DATA FOR PROCESSING
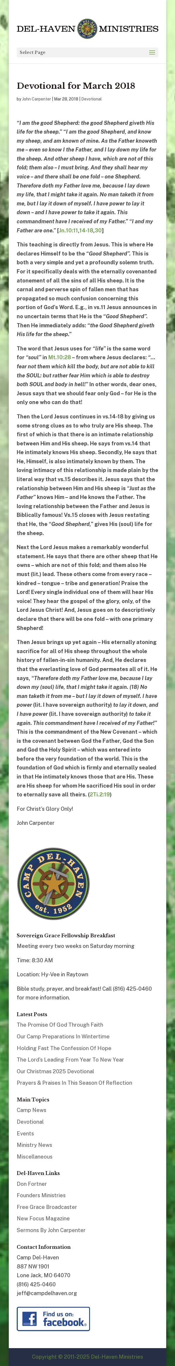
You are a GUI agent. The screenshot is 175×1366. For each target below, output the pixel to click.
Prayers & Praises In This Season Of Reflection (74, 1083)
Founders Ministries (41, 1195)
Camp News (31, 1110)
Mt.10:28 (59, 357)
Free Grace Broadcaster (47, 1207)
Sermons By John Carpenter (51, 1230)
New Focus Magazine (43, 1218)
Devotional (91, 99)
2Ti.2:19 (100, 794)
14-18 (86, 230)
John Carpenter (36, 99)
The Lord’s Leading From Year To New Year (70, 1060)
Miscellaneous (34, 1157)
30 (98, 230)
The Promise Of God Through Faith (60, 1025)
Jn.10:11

* * *

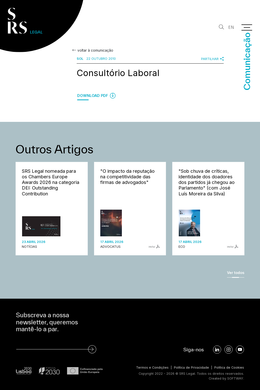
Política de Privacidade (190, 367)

GIVEN REQUEST
Rewrite the data in the stretch from the line containing "You are a GUI" through the line containing "Sermons By John Carpenter (51, 1230)", replacing "Reflection" with "Gratitude" and leaving everything else unchanged.

THE OUTPUT
You are a GUI agent. The screenshot is 175×1366. For each target below, output the pixel to click.
Prayers & Praises In This Season Of Gratitude (74, 1083)
Founders Ministries (41, 1195)
Camp News (31, 1110)
Mt.10:28 (59, 357)
Free Grace Broadcaster (47, 1207)
Sermons By John Carpenter (51, 1230)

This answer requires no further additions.